The Democratic administration in Washington, however, has embraced the argument that it’s better to go deeper and faster into debt to shower payments on favored (unionized) groups, and let another political generation figure out how to service the debt.
This convenient rationalization already has a sizable foothold among liberals and progressives in the Vermont legislature. How soon those legislators become majorities is an important question that bears watching.
The argument over the benefit or menace of public debt is far from new. It originated in Roman times, and became the great battlefield issue in the very First Congress.

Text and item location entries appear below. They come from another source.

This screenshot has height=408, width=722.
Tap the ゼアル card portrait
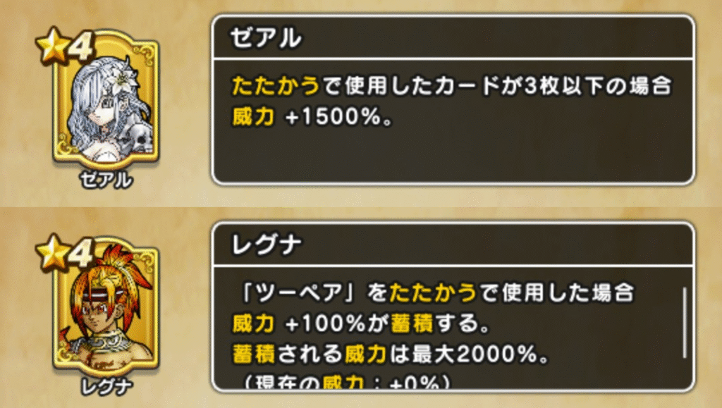pyautogui.click(x=104, y=106)
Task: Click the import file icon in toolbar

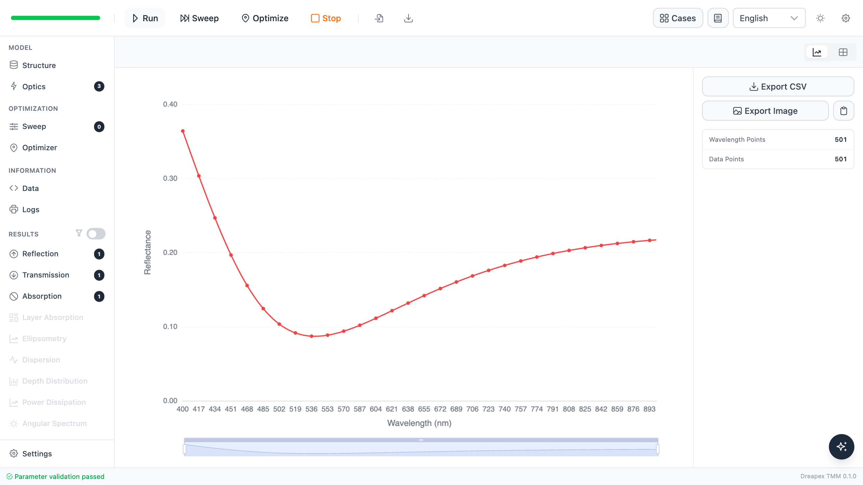Action: (x=379, y=18)
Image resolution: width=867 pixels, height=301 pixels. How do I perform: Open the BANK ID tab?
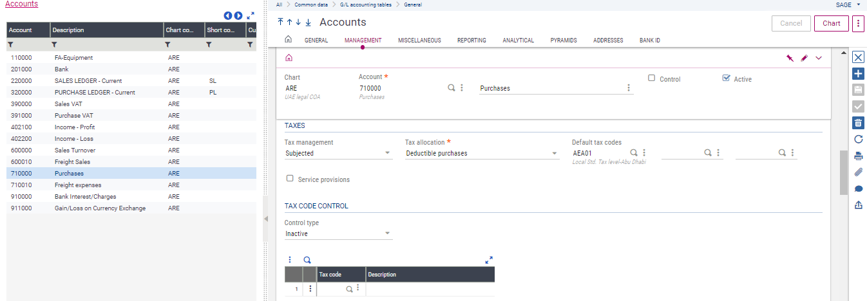pos(649,41)
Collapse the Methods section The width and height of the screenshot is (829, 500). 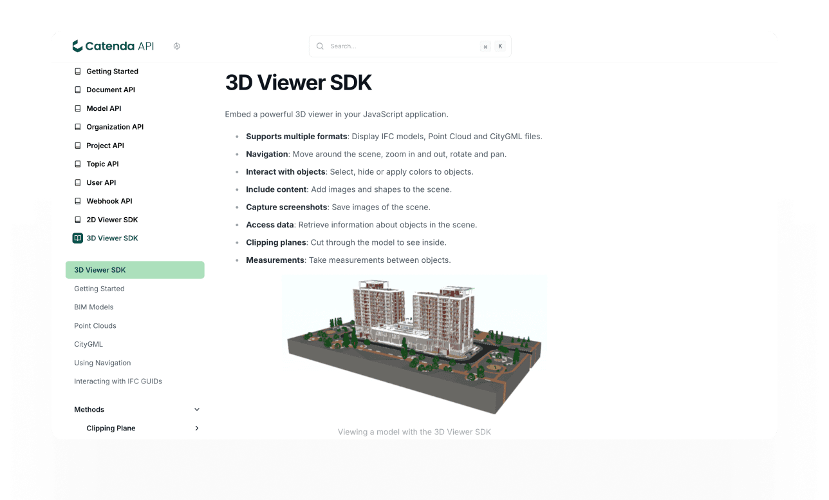tap(197, 409)
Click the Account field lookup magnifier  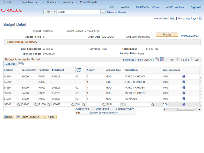tap(18, 105)
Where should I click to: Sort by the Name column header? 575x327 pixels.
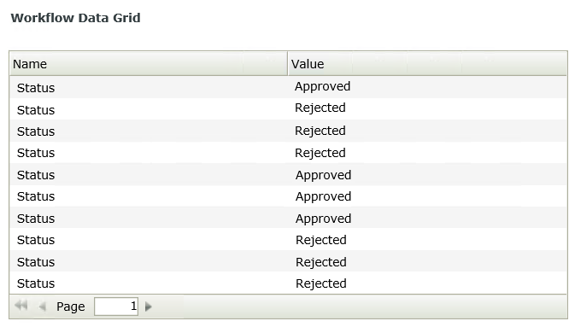pyautogui.click(x=148, y=64)
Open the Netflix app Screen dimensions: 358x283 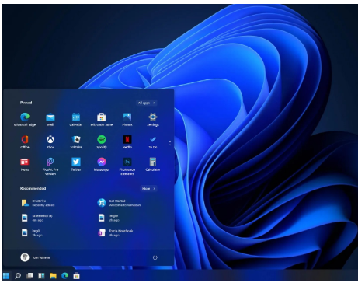[127, 142]
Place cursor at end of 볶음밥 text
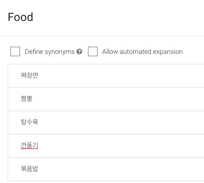This screenshot has height=183, width=204. coord(38,169)
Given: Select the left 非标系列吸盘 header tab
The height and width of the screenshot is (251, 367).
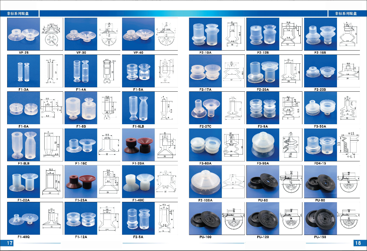Looking at the screenshot, I should (x=19, y=13).
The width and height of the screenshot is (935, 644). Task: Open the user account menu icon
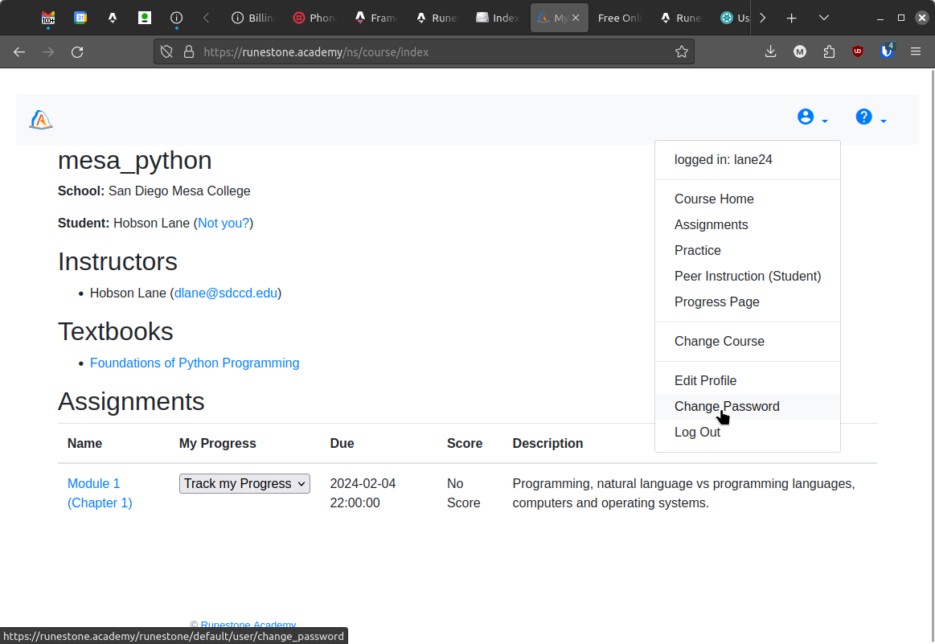click(805, 116)
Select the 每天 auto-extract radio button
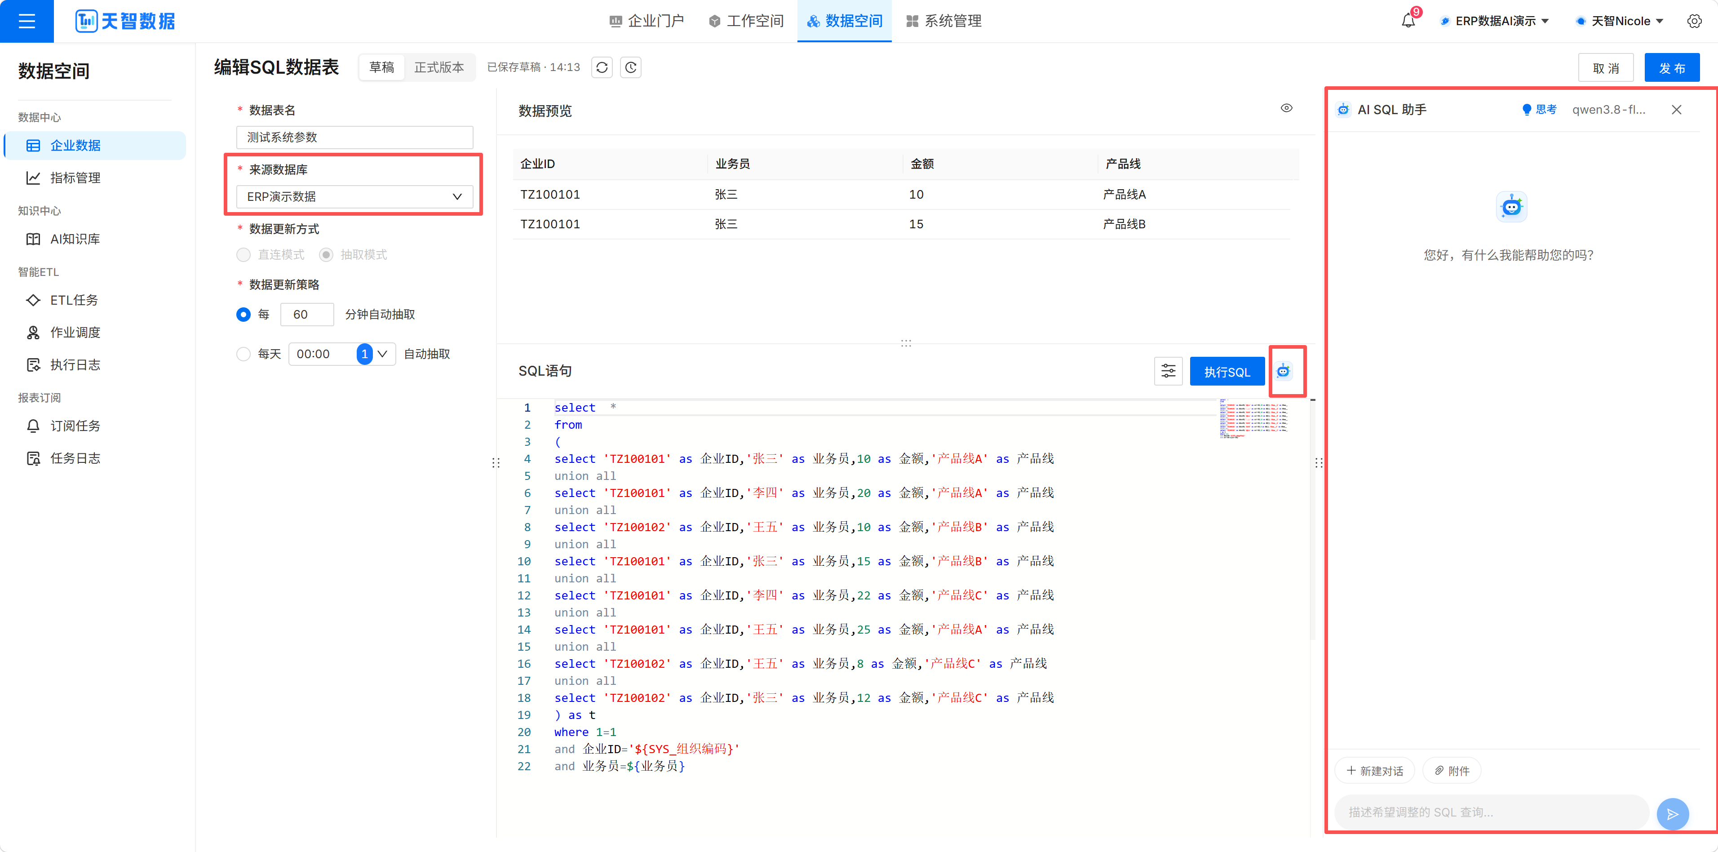The width and height of the screenshot is (1718, 852). 243,354
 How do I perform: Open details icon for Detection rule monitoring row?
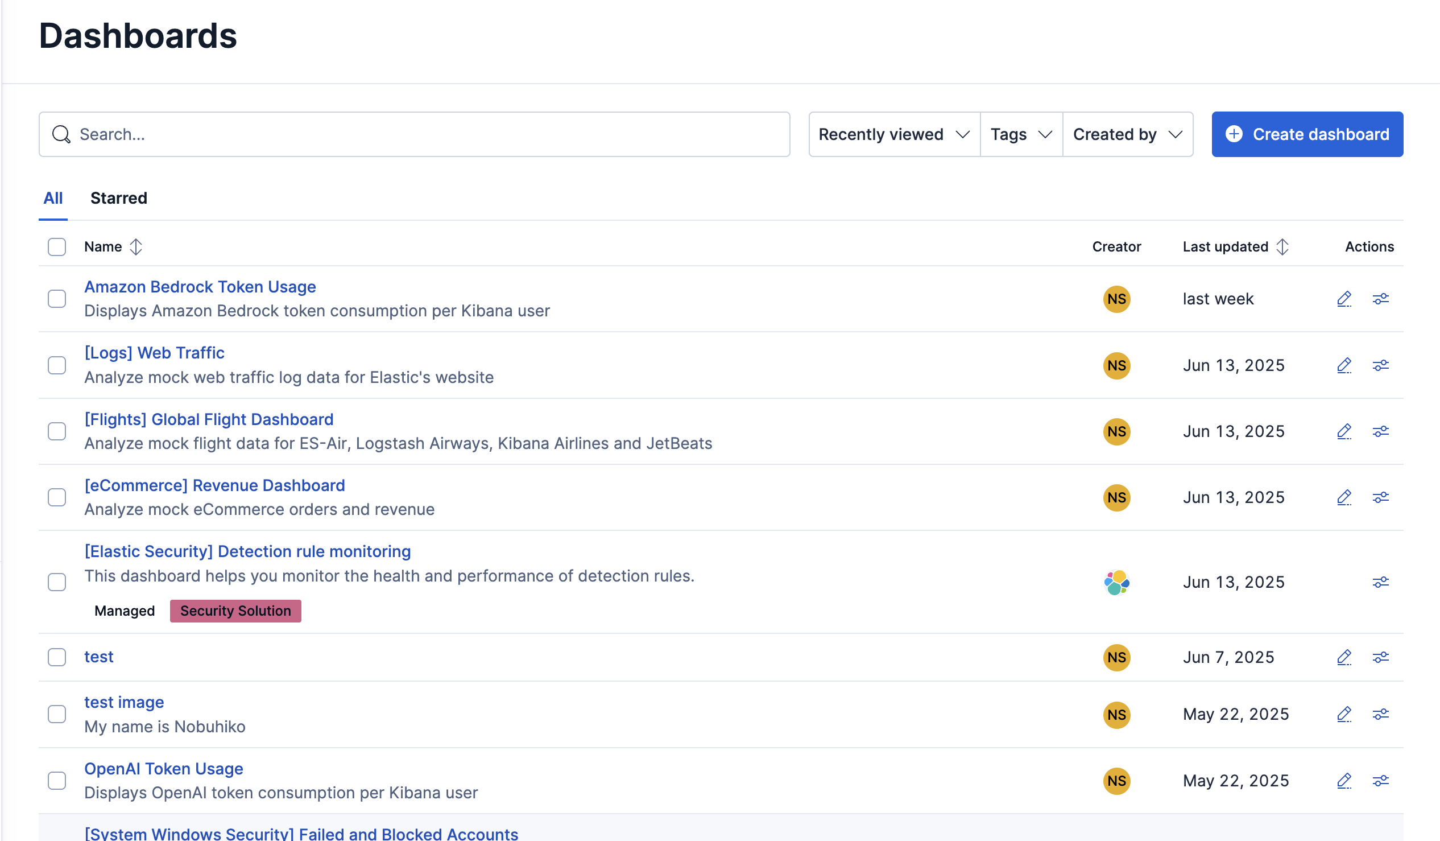pyautogui.click(x=1381, y=582)
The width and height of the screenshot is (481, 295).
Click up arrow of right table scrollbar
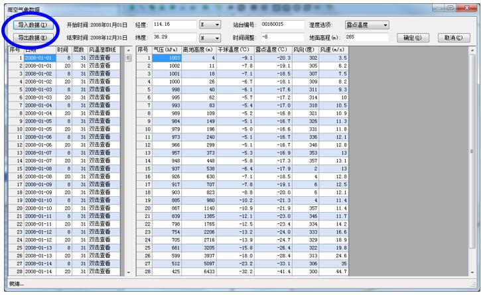point(472,50)
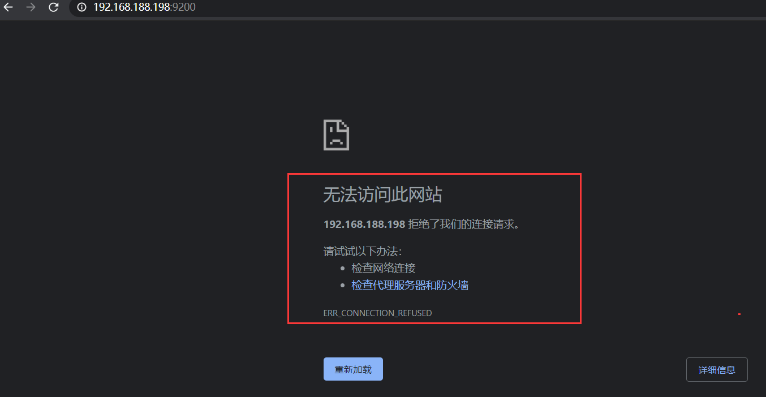Open site information via the circled i icon
Image resolution: width=766 pixels, height=397 pixels.
point(81,7)
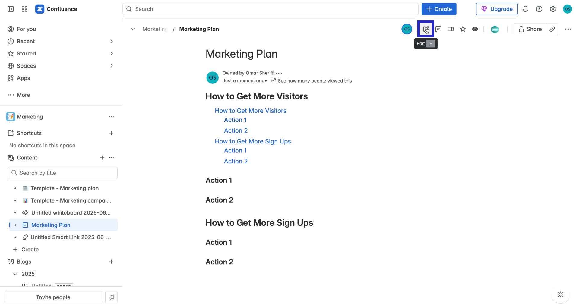
Task: Open the app switcher grid icon
Action: (x=24, y=9)
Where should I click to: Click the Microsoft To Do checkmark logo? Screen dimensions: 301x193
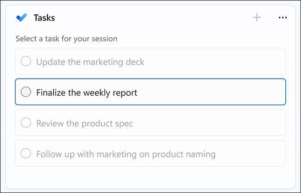22,18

Treasury Secretary Alexander Hamilton proposed that the new national government assume the Revolutionary War debts of the states. He ardently believed that a government that borrowed money from the rich to fund this assumption would enlist the rich in the protection of the government. (This scenario is playing out now in Europe, where the banks that lent billions to profligate governments are pleading with the European Central Bank to hit up the sound governments to bail out Greece, Portugal, Ireland, Italy, Spain and even France.)
Hamilton’s great adversary, Secretary of State Thomas Jefferson, saw the planned increase in public debt as evidence of “corruption” – today called “crony capitalism”. After leaving the White House, Jefferson summed up his opposition to Hamilton’s theory thus: “We must not let our rulers load us with perpetual debt. We must make our election between economy and liberty or profusion and servitude.”
“If we run into such debt, as that we must be taxed in our meat and in our drink, in our necessaries and our comforts, in our labors and our amusements, for our calling and our creeds…[we will] have no time to think, no means of calling our mis-managers to account, but be glad to obtain subsistence by hiring ourselves to rivet their chains on the necks of our fellow-sufferers.”
“And this is the tendency of all human governments. A departure from principle in one instance becomes a precedent for [another ]…till the bulk of society is reduced to be mere automatons of misery. And the fore-horse of this frightful team is public debt. Taxation follows that, and in its train wretchedness and oppression.”
That was written in 1816, and accurately explains the consequence of runaway public debt today.
John McClaughry is vice president of the Ethan Allen Institute (www.ethanallen.org).